At Contra Costa, Vickers has created an operation in which staff members are no longer fed like inmates and inmates' meals are now served in a way that eliminates potential tampering. Meanwhile, he has morphed an ancillary commissary operation into a Web-based source of $600,000 annually.
The department consists of three detention centers spread throughout Contra Costa County, which is 30 miles northeast of San Francisco. Each detention center, Martinez, West County and Marsh Creek, has its own dining room to serve staff, including doctors, nurses, psychologists, deputies, janitors, etc.
Boosting morale: Vickers, after joining the department, quickly discovered that staff were being served the same exact food as inmates, and sought to change that. "They were unhappy and morale was terrible," he recalls. "I suggested such improvements as setting up salad bars, serving fresh soup each day and installing a popcorn machine and a cappuccino machine."
In fact, all of his suggestions were implemented, even a freezer stocked with ice cream novelties. "The staff loved us and to this day the program stands out," he says. "People try to come here from other [county] departments for lunch. We do a $15 monthly payroll deduction and that goes to cover some costs. If someone signs up for the meal plan, they can come here as long as they're a county employee. We even have a courtyard off the dining room in the West County Detention Facility, which opened in 1991. We bought a barbecue grill and now we serve grilled items out there May through October."
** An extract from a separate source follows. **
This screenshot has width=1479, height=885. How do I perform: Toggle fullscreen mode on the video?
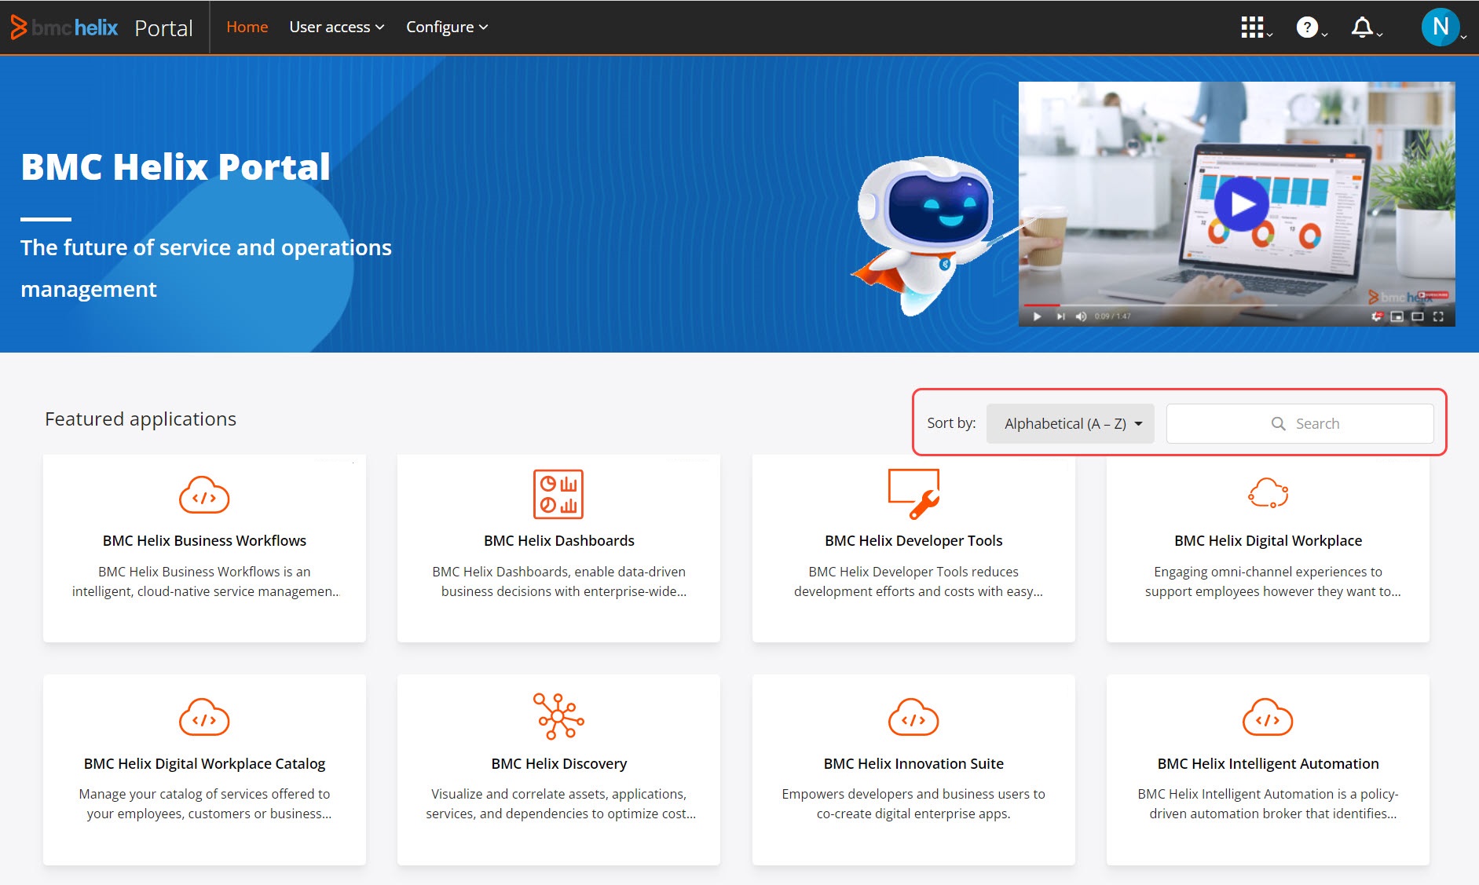1438,316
Breakfast is self-serve continental fare; lunch is a blue-plate special of the day, perhaps southern fried chicken, garlic mashed potatoes with cream gravy and whole kernel corn with strawberry shortcake for dessert. A scratch-made soup of the day plus 22 additional options are available at the salad bar including sliced fresh fruit; an abundance of whole fruit is accessible 24 hours a day.
Dinner is identical to lunch since it serves different people on the evening shift. For the 3 a.m. "graveyard" shift, grab-and-go items are available from a reach-in cooler located in the dining room, along with cold cuts, bread, yogurt and an assortment of frozen meals.
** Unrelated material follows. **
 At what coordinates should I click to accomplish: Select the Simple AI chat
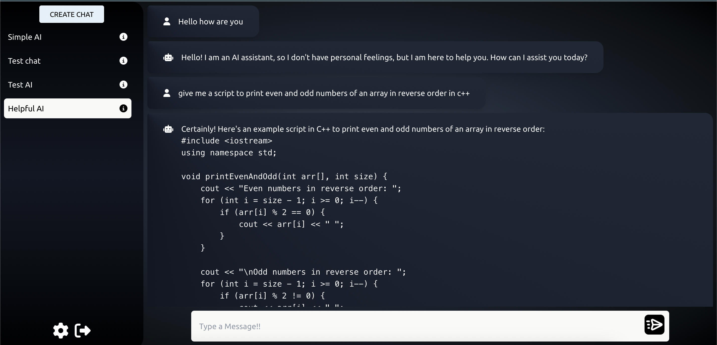[x=25, y=37]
"The total subsidy for staff meals is $125,000," Vickers points out, "but people are not allowed to leave the building until their shift is over, and working in corrections can be depressing and stressful." Approximately 400 staff meals are served each day at an average meal cost of $2.50. Overall, staff morale has gone way up and people are now "easier to manage," he reports.
A centralized plan: Vickers' efforts to improve inmate feeding coincided with these efforts. Meal volume across the three detention centers is approximately 2.2 million per year.
In 1987, each facility had its own menu. Almost immediately, he created one master menu and consolidated production in one kitchen. When the third jail, West County, came on line in 1991, its kitchen became the central production area.